Even if your goal is to turn a grassy area into a garden, breaking up sod may not be the solution it appears to be. As soon as you expose bare soil, something is going to want to grow there (Nature hates a vacuum). If you open up 8,000 sq. ft. and don't get it covered with new plantings and mulch right away, you'll have about 7,500 sq. ft. of weeds in a matter of weeks. All soil (unless it has been abused and rendered all but sterile) has plenty of latent weed seeds sitting ready to sprout given the opportunity. And the grass (especially the noxious grasses, like quackgrass) will come right back unless it is out-competed by a smother crop or blocked by mulch.
Consider building your gardens progressively, using the methods already mentioned (mulch, lasagna
gardening, cardboard, etc.) to avoid churning up the soil unnecessarily. Even a lawn has some established soil life (beneficial bacteria, fungi, insects, worms, etc.) that will be knocked back by plowing. Whatever you do, make sure that you keep the surface covered with something: wood chips,
straw, old moldy hay, leaves, branches, grass clippings, even geotextiles if you can't lay your hands on anything else. Use cover crops and smother crops wherever practical: buckwheat is a great soil builder; clover will compete effectively with grass and add nitrogen; squash and pumpkins allowed to sprawl will shade out most everything with their broad leaves. The most productive land is that which has the most diverse soil life, so you want to conserve what you have and build it up by providing plenty of organic matter and protecting it from drying up and blowing away.
If the goal is to loosen compacted soil so that roots have better access to deeper layers of the soil, try to get a hold of a subsoiler like those discussed
here.
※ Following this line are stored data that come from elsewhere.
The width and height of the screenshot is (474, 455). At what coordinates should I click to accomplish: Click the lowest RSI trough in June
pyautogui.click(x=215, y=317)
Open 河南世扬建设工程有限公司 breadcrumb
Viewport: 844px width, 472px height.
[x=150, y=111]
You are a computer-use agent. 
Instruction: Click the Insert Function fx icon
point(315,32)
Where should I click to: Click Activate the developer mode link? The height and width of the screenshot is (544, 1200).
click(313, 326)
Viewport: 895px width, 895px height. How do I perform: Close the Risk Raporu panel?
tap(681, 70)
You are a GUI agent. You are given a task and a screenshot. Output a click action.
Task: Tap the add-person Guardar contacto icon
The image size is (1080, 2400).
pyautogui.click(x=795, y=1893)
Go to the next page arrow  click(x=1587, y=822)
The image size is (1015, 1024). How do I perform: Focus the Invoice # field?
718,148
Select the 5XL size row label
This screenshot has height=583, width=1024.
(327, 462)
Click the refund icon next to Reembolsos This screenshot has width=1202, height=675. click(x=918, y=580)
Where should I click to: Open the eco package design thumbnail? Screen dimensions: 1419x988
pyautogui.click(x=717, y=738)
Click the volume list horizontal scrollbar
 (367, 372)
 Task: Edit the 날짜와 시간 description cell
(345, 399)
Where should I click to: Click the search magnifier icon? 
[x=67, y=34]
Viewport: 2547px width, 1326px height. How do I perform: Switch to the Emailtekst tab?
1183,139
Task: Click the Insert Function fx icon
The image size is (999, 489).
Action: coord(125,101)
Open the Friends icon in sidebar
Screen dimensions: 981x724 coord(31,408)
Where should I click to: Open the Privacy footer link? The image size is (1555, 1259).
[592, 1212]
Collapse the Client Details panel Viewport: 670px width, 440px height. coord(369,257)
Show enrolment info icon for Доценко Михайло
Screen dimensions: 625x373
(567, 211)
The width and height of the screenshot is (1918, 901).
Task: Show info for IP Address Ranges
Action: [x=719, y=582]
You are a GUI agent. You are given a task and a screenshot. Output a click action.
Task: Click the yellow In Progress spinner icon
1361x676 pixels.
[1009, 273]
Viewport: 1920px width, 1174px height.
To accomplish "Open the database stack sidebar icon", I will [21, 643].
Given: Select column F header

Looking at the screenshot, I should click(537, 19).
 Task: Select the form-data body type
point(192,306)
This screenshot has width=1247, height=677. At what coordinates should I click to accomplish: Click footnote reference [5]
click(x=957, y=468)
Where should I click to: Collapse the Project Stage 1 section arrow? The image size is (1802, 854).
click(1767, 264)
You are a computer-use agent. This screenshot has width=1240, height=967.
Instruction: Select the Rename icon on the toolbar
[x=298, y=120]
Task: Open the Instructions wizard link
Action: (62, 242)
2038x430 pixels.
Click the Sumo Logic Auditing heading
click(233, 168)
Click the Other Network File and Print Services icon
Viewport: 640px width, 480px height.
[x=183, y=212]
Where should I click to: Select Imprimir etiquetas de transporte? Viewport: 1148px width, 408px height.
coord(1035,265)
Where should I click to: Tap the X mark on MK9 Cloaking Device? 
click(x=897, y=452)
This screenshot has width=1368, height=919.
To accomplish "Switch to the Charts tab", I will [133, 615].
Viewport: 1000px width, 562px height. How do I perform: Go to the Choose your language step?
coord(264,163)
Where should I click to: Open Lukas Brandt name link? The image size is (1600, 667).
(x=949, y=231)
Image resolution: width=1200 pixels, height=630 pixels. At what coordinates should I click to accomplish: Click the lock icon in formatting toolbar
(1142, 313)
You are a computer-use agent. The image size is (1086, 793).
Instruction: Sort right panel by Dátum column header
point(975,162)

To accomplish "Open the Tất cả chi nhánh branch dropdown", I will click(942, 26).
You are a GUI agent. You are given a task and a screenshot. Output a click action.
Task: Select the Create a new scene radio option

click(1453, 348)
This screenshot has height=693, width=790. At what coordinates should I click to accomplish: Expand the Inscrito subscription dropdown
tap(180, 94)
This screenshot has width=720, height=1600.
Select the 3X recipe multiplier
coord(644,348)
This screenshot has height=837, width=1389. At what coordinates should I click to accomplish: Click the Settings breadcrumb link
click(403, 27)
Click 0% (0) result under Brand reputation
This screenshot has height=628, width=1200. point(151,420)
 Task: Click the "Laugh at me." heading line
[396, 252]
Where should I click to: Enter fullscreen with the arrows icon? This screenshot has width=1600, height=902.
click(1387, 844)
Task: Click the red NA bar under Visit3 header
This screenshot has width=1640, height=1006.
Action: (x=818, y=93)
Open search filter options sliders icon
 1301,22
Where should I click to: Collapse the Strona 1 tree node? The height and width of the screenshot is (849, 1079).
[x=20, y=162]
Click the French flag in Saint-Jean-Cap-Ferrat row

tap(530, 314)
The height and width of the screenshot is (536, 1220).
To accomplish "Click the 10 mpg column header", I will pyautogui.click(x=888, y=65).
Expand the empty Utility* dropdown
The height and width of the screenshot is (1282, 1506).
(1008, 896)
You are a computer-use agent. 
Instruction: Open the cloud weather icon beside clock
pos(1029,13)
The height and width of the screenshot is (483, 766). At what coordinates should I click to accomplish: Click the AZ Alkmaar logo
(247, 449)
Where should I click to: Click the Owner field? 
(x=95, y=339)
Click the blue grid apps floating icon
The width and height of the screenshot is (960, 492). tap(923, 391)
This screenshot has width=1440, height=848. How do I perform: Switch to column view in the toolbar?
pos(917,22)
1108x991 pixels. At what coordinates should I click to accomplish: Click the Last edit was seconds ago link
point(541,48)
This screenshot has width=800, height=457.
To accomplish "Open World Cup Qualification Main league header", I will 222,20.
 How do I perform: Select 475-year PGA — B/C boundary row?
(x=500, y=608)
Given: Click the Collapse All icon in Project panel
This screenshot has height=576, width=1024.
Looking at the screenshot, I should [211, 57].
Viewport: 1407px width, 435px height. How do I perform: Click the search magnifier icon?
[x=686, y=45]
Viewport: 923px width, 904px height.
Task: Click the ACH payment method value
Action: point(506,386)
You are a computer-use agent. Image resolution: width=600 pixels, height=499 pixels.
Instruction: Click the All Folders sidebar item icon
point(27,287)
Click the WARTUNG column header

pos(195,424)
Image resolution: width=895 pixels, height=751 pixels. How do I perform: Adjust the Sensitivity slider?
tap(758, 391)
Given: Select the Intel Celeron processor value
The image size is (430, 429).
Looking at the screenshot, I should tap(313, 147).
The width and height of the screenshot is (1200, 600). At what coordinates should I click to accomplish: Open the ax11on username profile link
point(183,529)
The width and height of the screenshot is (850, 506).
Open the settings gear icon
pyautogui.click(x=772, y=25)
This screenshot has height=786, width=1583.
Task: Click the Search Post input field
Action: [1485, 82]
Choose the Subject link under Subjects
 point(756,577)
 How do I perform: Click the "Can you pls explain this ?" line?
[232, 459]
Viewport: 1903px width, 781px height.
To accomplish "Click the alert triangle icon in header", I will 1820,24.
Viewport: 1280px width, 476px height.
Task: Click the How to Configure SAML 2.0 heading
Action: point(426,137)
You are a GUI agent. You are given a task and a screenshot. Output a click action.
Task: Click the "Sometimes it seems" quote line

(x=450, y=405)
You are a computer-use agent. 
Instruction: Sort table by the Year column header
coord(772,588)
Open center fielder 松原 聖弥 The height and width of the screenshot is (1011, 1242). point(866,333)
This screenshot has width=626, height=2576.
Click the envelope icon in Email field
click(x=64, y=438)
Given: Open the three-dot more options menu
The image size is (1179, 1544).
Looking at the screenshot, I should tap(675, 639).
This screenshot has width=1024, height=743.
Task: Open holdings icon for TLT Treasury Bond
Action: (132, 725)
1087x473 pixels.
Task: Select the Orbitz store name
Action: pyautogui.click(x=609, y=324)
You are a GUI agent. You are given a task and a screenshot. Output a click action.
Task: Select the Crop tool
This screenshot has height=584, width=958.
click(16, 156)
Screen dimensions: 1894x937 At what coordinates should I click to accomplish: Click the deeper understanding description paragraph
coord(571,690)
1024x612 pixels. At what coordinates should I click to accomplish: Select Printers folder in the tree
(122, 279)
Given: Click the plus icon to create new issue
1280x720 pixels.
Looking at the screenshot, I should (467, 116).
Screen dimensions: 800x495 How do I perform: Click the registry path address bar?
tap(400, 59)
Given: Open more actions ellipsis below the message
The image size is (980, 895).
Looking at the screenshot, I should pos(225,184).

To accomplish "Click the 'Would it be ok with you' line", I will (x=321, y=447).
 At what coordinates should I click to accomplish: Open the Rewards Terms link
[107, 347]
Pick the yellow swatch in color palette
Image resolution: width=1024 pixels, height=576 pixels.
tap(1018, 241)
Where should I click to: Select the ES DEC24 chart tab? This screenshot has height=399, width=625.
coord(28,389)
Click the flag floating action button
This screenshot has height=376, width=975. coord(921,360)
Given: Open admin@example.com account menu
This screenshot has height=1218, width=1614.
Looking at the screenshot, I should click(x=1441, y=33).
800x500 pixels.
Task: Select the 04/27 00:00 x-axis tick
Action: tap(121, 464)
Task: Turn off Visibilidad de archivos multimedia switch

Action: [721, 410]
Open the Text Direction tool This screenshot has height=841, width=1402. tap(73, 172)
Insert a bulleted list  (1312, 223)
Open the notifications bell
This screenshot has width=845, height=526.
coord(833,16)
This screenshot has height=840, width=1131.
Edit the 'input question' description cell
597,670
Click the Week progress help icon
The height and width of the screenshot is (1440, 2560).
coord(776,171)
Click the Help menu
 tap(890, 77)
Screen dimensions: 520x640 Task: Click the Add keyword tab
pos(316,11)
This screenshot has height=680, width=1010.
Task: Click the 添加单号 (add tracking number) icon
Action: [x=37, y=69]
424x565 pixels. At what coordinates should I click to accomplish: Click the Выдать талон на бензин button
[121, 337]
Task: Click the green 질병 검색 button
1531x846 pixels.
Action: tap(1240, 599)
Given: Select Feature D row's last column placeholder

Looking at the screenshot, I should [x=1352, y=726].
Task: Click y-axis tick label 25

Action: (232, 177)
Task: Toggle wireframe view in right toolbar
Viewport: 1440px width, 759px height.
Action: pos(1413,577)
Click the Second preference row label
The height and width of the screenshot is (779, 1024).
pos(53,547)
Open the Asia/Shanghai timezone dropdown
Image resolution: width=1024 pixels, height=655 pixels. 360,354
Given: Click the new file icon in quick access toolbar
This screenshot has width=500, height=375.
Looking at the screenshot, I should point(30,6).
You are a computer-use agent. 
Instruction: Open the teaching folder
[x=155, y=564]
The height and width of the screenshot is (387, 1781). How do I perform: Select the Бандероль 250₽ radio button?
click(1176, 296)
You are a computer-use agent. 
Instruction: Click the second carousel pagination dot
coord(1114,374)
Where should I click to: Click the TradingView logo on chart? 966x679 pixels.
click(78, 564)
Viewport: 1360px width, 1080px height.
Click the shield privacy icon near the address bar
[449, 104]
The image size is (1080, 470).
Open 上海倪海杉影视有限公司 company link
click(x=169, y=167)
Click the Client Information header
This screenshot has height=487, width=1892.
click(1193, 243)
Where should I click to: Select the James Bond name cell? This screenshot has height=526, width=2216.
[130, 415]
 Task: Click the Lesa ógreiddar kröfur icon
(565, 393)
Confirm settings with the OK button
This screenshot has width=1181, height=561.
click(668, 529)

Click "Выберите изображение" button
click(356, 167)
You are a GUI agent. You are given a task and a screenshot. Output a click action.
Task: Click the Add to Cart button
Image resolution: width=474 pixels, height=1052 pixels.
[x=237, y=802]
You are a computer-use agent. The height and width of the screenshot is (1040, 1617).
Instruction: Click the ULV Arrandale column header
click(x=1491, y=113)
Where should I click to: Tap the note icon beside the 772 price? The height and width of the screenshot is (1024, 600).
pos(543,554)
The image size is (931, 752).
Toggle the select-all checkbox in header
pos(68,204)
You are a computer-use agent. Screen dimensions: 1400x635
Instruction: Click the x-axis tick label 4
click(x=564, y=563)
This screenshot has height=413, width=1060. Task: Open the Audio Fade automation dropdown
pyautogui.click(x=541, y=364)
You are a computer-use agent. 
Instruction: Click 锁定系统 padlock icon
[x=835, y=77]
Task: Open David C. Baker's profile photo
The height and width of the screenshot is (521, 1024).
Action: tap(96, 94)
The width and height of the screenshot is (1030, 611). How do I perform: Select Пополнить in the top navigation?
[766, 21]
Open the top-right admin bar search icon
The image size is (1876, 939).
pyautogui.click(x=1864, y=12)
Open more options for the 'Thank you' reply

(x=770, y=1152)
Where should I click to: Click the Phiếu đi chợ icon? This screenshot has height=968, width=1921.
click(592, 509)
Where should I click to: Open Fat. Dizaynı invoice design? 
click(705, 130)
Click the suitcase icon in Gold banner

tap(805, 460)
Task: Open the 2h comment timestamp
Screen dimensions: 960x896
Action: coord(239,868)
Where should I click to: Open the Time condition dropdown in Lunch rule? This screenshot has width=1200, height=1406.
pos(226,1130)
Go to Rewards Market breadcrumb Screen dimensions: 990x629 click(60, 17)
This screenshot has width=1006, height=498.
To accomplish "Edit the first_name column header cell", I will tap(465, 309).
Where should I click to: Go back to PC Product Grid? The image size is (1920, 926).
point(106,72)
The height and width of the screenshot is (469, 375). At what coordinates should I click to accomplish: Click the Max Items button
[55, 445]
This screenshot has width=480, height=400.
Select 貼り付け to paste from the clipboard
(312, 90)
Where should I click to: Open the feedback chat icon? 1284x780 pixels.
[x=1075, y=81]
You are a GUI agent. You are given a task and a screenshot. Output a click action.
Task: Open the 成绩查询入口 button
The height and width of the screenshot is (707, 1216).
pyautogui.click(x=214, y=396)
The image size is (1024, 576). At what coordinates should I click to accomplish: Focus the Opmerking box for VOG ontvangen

They do much less damage to the soil life and the natural stratification of the soil.
To give your plants the best chance, establish where they will grow and where you will walk at the outset and don't change it unless you want to give yourself lots of extra work. A garden path quickly becomes very compacted, and your plants want to grow on nice light, uncompacted soil. Keep weeds and grass down on your paths with more cardboard and wood chips or other heavy mulch. To maximize the amount of planting area, make your planting rows double-wide, so you can reach in from each side without stepping into the bed. For wider planted areas, place stepping stones strategically. Also, keep your paths narrow for the most part, but make sure you have a few that are wide enough for a wheelbarrow. Give some thought to layout: raised beds, sunken beds, curved beds, swales, mandala gardens, keyholes, spirals and other forms can all be used to manage wet, dry, windy, cold or hot sites to best advantage. Uninterrupted, regimented straight lines are rarely the best
permaculture solution.
Check out
Ruth Stout and Emilia Hazelip's approaches to
gardening. Both focus on minimizing effort, maximizing yield and building soil through heavy mulching. There are lots of discussions here on permies regarding their work.